I believe that we Catholic divorce lawyers, and I’m far from alone, do our bit to bring compassion and a degree of kindness to a field rotten with bitterness and backbiting as much between lawyers as their clients.

It’s uneasy, though, being a Catholic divorce lawyer: practising a religion which says marriage is for life while brokering an exit from it when it falls apart. One divorce solicitor dealt with this tension by taking his clients to church to offer up their ring for the needy. We might say we don’t break the marriage, we just resolve what is already broken. But I have certainly had clients to whom, if I believed them to be cruelly treated, abused or in a state of unresolvable unhappiness, I have counselled exit. And I believe that to have been right.

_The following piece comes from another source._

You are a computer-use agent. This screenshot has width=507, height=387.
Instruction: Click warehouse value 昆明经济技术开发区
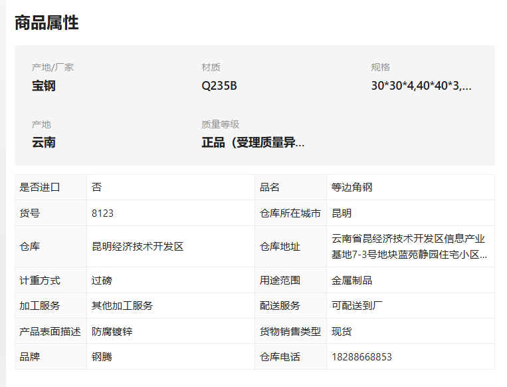coord(138,247)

At other times, family law can support marriage. In fighting to make prenuptial agreements work in England and winning this battle in the Supreme Court [Radmacher (formerly Granatino) v Granatino 2010], I wanted to enable marriage for those who chose not to wed because of the state-imposed division of assets upon divorce. They were willing to marry if they could agree together, in the best of times, what would happen in the worst of times. Better, especially for the vulnerable, to marry with a prenup than not marry at all.

Similarly, I have kept marriages, broken by infidelity, together on the basis of a post-nup, agreeing what the deal would be if the couple divorced but not actually divorcing, to restore a sense of security and give them the space to rebuild trust.

One might argue that the Church does not concern itself with divorce, which is a civil matter. Divorce is nothing, meaningless, irrelevant. It is sexual relations with another that constitute a transgression.

That happens, inexorably, though. There’s no more "get thee to a nunnery" when your family falls apart. People live longer and they have life after divorce, families, children, loves, lives that they want to live in communion with God. This is our reality, in many cases a happy and joyful one, full of the celebration of life, of regeneration, of hope, of the irrepressible human urge to create and to love.

Does it make sense for the Church to thin its ranks by pushing away those who worship with the deep spirit of the faith albeit not the letter of its currently prevailing law? Pope Francis tells us it does not. I hope a groundswell gathers, behind him, of realism, compassion and inclusion and makes a place for all those who want to be at the table.

Ayesha Vardag is president of family law firm Vardags




What do you think?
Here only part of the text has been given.